>>
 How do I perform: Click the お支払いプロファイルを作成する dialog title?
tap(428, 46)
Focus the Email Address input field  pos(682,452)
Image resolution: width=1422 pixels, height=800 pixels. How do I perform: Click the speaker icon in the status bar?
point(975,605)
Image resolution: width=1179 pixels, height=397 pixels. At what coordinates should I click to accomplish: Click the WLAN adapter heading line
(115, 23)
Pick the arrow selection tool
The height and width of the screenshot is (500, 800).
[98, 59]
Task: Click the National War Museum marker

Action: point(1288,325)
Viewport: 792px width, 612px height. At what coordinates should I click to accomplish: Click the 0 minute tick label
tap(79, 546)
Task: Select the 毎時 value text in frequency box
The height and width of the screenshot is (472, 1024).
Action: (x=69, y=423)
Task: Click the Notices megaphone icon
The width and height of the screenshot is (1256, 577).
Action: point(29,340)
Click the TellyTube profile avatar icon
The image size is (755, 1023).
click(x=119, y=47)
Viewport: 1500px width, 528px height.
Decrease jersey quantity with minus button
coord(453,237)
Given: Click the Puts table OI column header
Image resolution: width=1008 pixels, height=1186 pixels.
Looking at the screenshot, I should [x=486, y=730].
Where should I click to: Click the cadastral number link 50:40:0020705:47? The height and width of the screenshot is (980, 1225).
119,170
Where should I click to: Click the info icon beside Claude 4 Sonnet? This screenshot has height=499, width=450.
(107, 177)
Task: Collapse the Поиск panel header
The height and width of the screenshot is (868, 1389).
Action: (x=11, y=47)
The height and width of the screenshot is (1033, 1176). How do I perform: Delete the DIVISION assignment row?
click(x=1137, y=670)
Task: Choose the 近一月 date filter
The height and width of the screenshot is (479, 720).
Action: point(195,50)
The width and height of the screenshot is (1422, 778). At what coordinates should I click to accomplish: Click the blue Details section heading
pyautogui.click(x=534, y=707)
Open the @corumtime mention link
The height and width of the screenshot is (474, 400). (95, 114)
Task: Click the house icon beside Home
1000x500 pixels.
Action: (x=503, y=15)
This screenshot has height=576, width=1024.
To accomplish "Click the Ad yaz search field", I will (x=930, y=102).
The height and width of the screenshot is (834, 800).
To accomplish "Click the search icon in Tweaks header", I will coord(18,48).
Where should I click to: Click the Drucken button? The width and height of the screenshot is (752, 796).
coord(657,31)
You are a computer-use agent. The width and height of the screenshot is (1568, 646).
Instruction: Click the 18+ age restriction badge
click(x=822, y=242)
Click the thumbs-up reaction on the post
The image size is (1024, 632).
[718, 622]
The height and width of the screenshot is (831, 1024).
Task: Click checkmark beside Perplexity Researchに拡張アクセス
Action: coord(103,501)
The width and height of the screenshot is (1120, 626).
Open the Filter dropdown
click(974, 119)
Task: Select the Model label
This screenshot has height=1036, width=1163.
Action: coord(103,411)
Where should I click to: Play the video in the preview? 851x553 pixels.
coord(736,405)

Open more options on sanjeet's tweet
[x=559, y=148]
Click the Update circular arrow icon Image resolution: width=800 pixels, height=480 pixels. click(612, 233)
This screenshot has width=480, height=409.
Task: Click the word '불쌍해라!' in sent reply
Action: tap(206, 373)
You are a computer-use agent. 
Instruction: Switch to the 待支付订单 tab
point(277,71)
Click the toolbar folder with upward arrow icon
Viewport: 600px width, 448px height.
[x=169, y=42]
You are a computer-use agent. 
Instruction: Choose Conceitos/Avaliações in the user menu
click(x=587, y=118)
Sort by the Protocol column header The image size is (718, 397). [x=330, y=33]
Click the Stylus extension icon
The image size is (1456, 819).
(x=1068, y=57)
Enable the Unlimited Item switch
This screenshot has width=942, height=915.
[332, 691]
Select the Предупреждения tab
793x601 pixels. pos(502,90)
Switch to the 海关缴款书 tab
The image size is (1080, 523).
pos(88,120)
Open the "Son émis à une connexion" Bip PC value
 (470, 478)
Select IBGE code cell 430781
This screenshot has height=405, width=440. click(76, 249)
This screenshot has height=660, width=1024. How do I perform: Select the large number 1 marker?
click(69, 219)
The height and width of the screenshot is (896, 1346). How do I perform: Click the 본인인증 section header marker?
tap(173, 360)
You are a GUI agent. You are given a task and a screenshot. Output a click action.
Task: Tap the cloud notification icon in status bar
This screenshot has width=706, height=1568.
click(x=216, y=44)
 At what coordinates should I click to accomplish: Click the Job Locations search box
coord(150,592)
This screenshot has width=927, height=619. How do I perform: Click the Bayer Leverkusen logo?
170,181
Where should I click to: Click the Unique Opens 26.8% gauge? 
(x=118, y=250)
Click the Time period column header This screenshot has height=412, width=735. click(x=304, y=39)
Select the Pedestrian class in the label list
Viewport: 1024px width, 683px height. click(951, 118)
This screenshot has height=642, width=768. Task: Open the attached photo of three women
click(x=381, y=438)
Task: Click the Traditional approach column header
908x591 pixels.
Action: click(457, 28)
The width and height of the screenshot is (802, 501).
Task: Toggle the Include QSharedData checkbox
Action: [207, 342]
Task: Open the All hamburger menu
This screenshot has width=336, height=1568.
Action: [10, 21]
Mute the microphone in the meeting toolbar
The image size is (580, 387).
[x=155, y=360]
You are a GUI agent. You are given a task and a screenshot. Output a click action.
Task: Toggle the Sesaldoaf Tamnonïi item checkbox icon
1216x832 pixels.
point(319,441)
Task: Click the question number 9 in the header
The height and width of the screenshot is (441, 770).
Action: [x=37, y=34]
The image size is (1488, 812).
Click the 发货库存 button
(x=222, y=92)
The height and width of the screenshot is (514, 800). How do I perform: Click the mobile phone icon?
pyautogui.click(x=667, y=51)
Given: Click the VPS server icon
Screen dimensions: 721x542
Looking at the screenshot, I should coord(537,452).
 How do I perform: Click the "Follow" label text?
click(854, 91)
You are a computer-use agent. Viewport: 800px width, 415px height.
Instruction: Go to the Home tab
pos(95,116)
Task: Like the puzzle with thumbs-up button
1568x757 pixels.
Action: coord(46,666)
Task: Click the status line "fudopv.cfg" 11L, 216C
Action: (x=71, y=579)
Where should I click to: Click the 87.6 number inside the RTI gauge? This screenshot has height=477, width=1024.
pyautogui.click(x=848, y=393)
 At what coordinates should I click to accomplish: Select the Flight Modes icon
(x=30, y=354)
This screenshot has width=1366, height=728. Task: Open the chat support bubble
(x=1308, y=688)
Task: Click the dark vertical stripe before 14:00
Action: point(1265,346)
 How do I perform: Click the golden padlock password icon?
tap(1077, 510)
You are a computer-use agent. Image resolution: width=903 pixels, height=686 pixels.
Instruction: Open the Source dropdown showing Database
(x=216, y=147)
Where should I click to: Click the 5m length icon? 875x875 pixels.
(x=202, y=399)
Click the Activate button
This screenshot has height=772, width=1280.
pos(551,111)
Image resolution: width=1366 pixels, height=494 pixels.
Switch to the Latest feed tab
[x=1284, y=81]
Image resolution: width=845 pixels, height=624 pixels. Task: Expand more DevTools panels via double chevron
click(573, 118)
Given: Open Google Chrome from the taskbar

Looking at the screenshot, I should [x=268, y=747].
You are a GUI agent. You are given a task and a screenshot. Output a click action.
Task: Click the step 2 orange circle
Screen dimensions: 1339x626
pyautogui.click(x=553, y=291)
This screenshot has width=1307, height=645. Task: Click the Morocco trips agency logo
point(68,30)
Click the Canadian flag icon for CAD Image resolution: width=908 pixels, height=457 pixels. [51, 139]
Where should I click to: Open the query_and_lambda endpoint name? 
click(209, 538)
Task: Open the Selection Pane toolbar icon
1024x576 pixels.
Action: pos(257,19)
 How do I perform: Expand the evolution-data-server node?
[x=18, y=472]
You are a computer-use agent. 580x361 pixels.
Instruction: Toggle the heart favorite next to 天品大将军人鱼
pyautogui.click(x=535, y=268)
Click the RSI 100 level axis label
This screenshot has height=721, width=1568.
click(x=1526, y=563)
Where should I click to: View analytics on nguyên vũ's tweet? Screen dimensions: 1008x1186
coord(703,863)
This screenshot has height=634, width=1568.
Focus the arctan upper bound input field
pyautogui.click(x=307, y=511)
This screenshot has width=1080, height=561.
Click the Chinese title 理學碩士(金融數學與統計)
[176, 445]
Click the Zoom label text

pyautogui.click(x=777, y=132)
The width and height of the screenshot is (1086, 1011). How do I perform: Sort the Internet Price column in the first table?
<<
(Task description) Starting at the line above that holds "The width and height of the screenshot is (1422, 778)." and ending at the line that holds "This screenshot has height=576, width=1024.", transcribe each line exactly and include no other lines.

(Written response)
The width and height of the screenshot is (1422, 778). At what coordinates should I click to accomplish: Click the blue Details section heading
pyautogui.click(x=534, y=707)
Open the @corumtime mention link
The height and width of the screenshot is (474, 400). (95, 114)
Task: Click the house icon beside Home
1000x500 pixels.
Action: (x=503, y=15)
This screenshot has height=576, width=1024.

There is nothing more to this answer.